Monday, July 1, 2019

INR update: Russia-Saudi agree on oil prodution, G20 meet leads CNH and INR gains



Saudi Arabia and Russia agreed on the sidelines of G20 before the OPEC+ meet today, to continue the production cuts in order to keep a lid on the abundant supplies. The timing of the announcement (i.e., along with G20) seems to suggest that the US is also in agreement to this and therefore the view that oil prices should not go above 70 continues to hold (given Trump’s open criticism for higher oil prices). US economic surprise index has dipped significantly in June taking with it the GDP forecast to 1.5% for June quarter. This developing reality of a slowing US should continue to get priced in US yields and therefore the dollar.

The US-China announcement was in line with market expectations although concession to Chinese firm Huawei are being dubbed as a significant positive development.   

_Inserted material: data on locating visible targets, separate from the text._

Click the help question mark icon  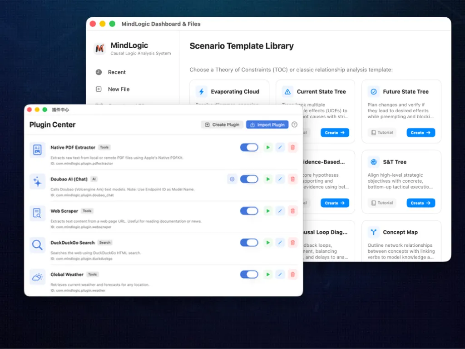(294, 125)
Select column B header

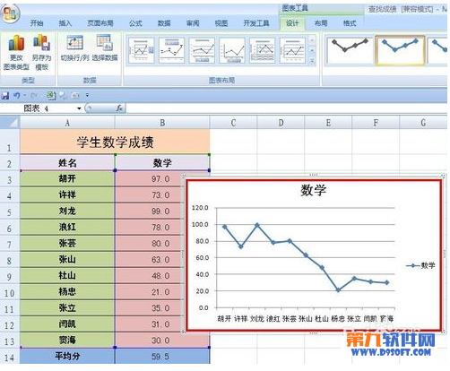pyautogui.click(x=162, y=123)
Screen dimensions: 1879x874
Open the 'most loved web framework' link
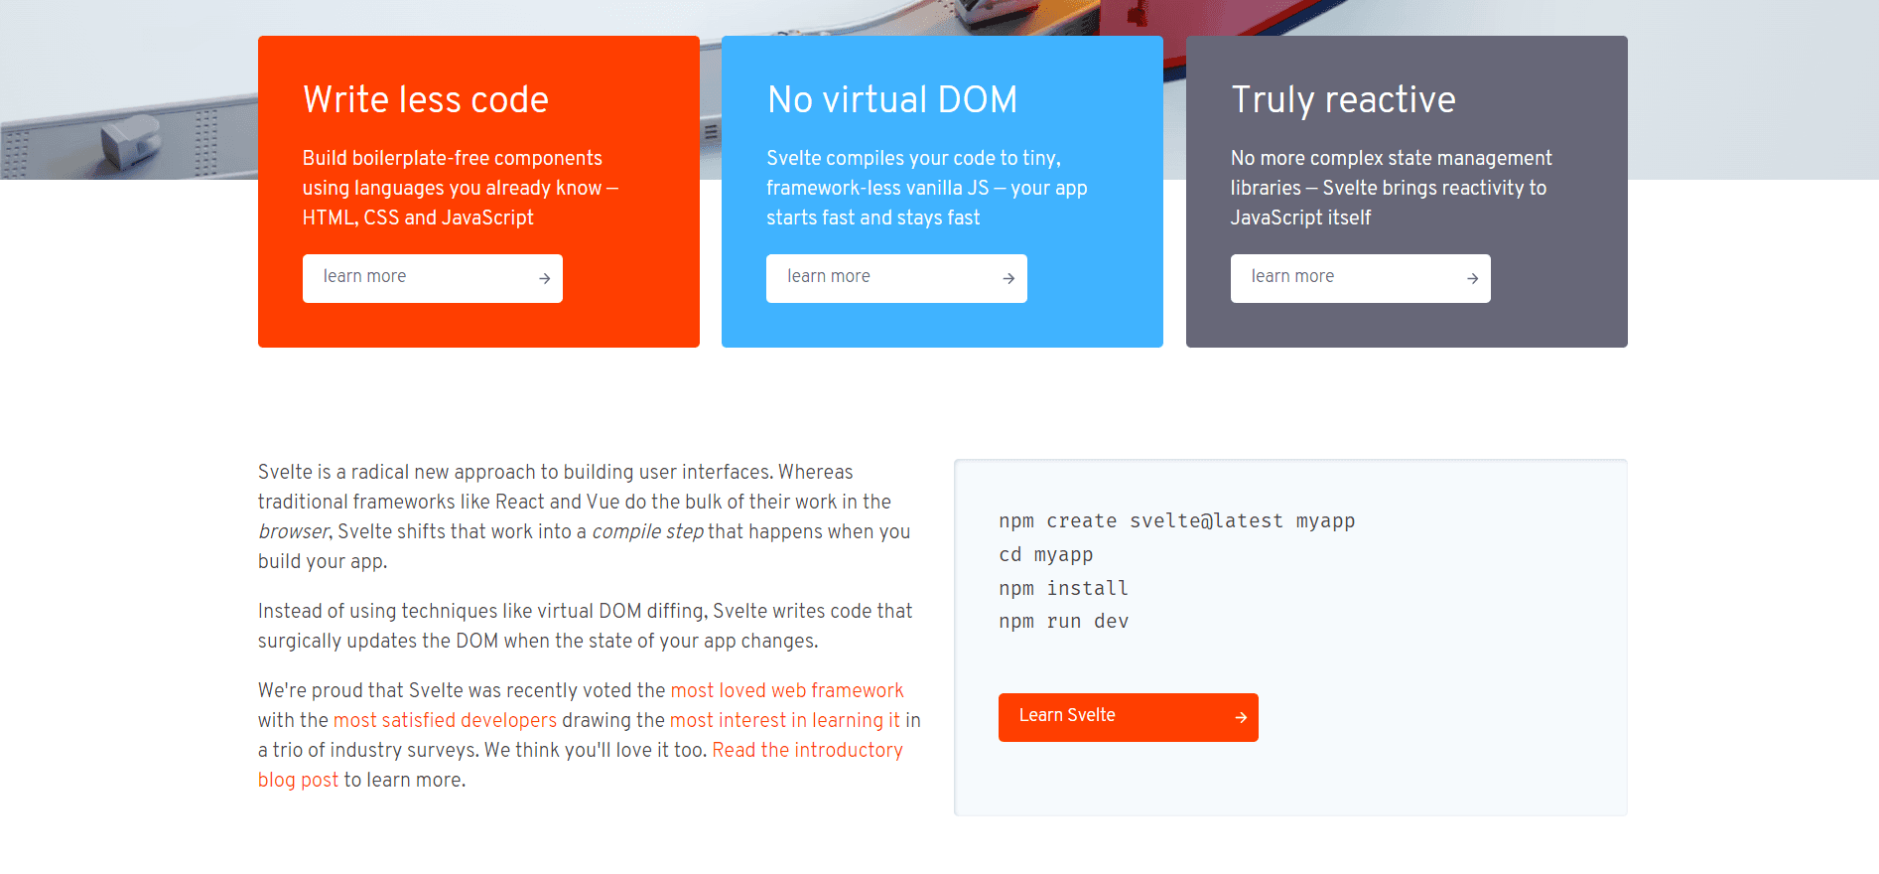coord(786,690)
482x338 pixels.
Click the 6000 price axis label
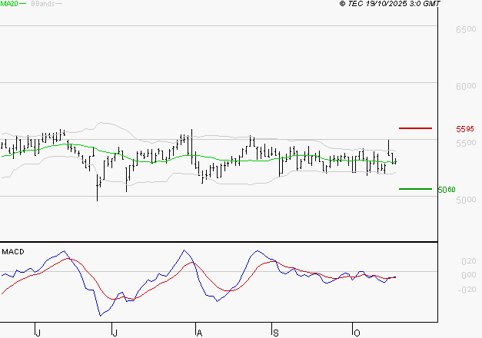[465, 86]
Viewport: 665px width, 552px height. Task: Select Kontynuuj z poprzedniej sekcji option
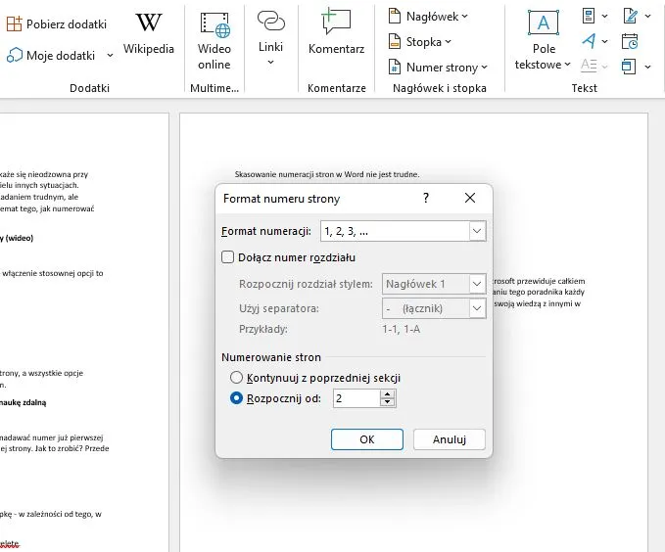click(x=236, y=378)
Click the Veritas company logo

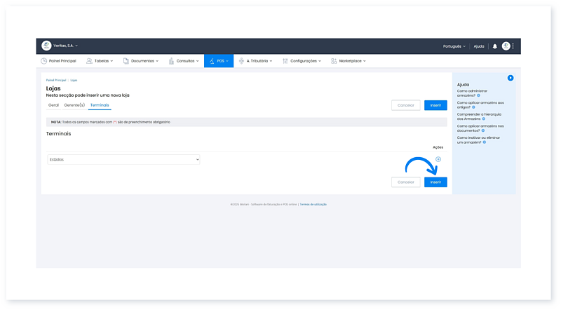46,46
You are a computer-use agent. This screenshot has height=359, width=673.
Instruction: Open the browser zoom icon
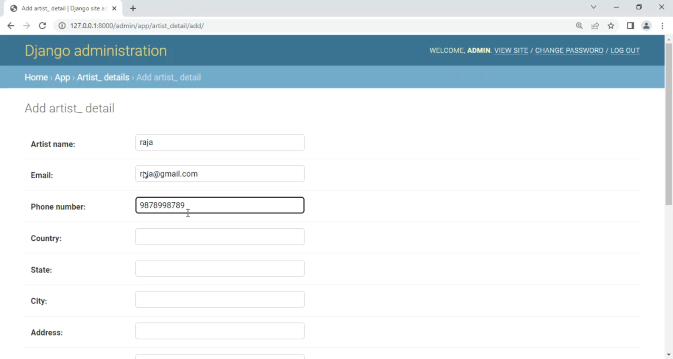[579, 26]
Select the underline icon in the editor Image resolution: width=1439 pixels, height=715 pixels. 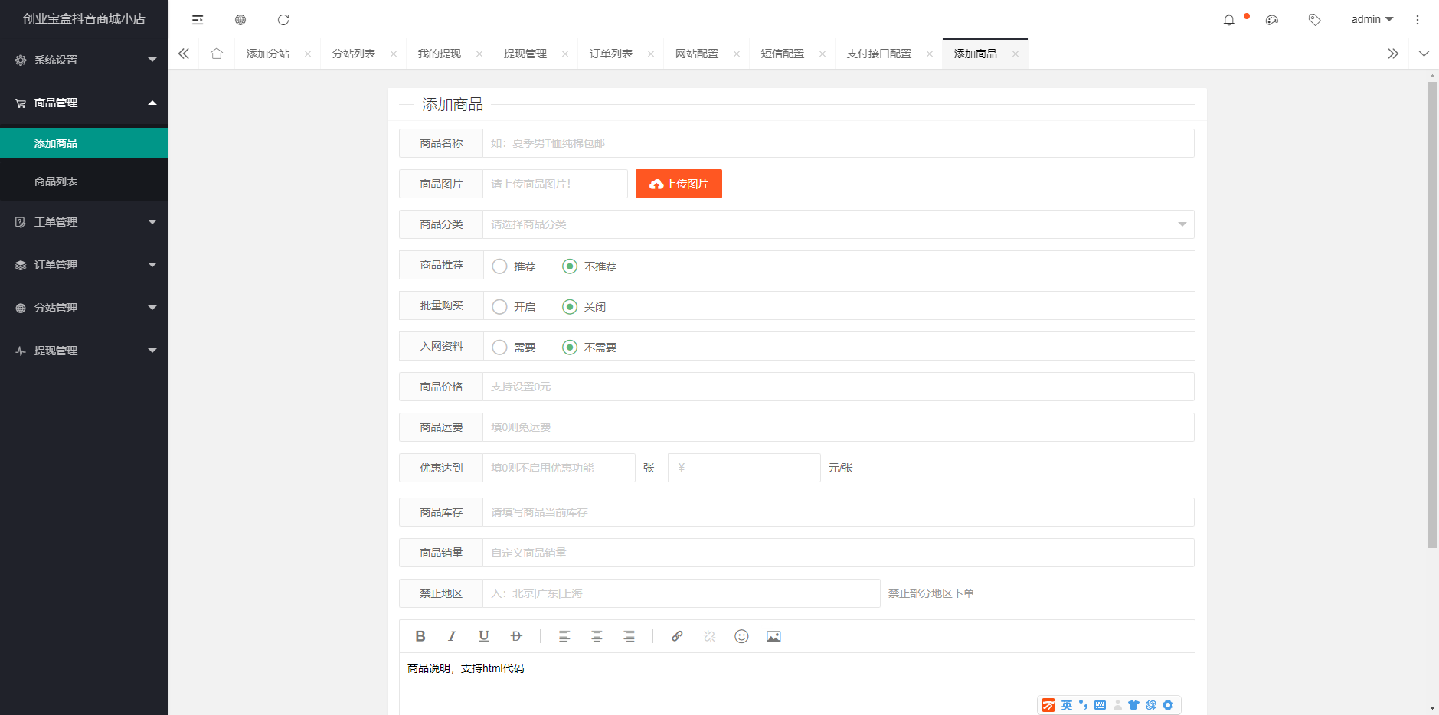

Higher oil prices, nationalized bank’s buying of USDINR and 68.80 support should prevent further and immediate INR appreciation. As I had expected last Monday USDINR has trended lower breaking the 69.30-69.80 range but further appreciation would happen only because of CNH or growth positive developments locally. US-China trade dispute should drag on so I would not expect much from CNH in the near term. Locally one can expect a breather to the liquidity issues of NBFCs and with budget on this Friday there are possibilities of certain pro growth announcements as well. For the week we should see 69.20 before USIDNR breaks 68.80 convincingly, medium term target is 68.30. For the day, CMP 68.90, Range 69.05-68.75.